■ WHAT IS REQUIRED: Copy out these records again with every instance of "location" replaced by "position", and leave all other text untouched.

■ MATERIAL FOR THIS TASK:
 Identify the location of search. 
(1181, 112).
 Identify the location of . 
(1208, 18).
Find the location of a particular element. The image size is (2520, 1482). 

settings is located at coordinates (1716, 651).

■ EXERCISE RESPONSE:
 Identify the position of search. 
(1181, 112).
 Identify the position of . 
(1208, 18).
Find the position of a particular element. The image size is (2520, 1482). 

settings is located at coordinates (1716, 651).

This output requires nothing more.